- Opening Delimiter -
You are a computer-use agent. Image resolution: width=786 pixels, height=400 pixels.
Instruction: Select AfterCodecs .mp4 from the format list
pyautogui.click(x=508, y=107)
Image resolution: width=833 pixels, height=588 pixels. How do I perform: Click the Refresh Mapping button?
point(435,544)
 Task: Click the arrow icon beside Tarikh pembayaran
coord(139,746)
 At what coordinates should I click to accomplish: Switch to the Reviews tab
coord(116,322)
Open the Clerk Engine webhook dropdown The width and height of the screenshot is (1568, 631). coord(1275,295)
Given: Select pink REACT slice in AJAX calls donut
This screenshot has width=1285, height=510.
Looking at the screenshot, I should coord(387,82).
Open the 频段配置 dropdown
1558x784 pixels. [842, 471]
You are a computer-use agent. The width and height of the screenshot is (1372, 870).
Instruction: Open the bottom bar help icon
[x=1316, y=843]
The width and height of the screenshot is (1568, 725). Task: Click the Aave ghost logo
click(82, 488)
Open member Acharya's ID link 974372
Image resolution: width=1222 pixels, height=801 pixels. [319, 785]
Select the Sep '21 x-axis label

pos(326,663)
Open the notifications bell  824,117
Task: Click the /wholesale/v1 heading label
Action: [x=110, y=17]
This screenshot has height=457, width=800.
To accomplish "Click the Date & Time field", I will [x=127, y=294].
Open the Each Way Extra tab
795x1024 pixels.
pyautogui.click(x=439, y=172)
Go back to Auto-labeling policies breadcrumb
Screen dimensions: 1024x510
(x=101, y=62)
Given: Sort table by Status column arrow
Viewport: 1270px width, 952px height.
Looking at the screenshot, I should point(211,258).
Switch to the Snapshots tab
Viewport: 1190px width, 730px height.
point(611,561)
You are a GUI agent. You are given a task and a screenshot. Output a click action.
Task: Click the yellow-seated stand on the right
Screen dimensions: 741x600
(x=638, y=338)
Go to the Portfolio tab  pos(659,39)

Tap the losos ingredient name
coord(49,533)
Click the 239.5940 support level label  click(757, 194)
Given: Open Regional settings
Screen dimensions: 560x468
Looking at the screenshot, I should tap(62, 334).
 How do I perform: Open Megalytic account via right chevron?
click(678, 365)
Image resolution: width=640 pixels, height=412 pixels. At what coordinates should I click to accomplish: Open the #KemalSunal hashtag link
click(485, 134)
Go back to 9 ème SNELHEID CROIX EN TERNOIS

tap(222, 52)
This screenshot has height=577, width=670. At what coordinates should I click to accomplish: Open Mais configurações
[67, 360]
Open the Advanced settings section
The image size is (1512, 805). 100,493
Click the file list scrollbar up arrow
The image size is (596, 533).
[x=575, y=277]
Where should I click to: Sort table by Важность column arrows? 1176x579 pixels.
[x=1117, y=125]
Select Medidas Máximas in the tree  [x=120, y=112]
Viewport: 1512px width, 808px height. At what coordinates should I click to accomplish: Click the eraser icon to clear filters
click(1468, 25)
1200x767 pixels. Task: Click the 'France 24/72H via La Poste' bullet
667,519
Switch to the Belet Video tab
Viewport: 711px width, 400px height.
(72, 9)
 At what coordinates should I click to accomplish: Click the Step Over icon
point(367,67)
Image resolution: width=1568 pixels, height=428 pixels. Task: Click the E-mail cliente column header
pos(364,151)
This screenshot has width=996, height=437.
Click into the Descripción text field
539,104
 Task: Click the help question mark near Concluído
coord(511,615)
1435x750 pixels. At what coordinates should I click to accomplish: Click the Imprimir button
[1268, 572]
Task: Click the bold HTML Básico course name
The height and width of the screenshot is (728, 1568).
- Closing Delimiter -
YOUR ASSIGNMENT
Could you work out how many lines of the data above contain the word "agent"? Give only the number.

RESPONSE BELOW
3